**WHAT IS ASKED:**
Please convert the lines below into a JSON list of strings, one string per line and no blank lines. Begin at the line that contains "You are a computer-use agent. Screen" and stop after the line that contains "Instruction: Change the 默认排序 sort order".

--- begin TASK INPUT ---

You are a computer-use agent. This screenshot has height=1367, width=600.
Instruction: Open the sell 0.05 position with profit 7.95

--- end TASK INPUT ---
--- begin TASK INPUT ---

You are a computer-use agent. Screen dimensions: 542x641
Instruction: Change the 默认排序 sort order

--- end TASK INPUT ---
--- begin TASK INPUT ---

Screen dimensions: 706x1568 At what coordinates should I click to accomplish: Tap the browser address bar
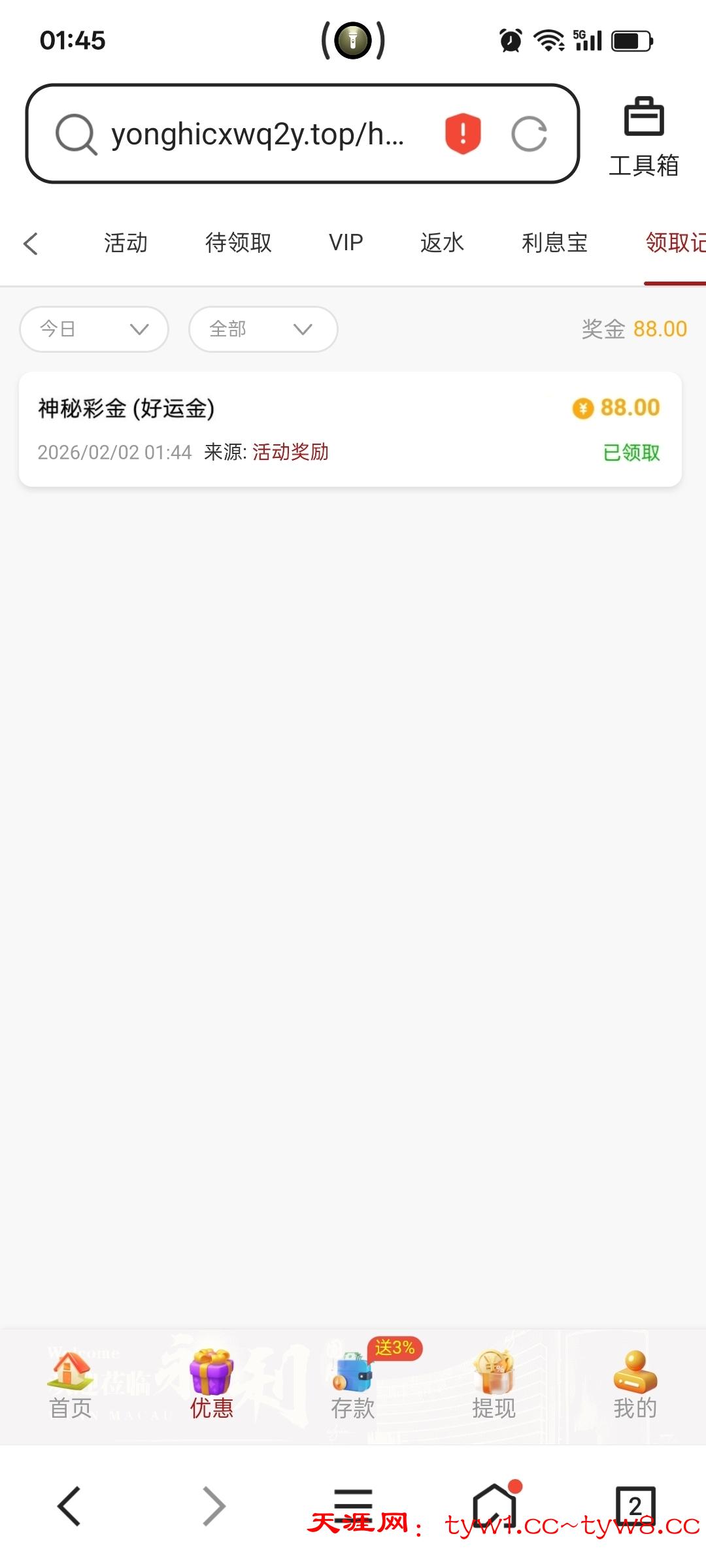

--- end TASK INPUT ---

**EXERCISE OUTPUT:**
[
  "You are a computer-use agent. Screen dimensions: 542x641",
  "Instruction: Change the 默认排序 sort order"
]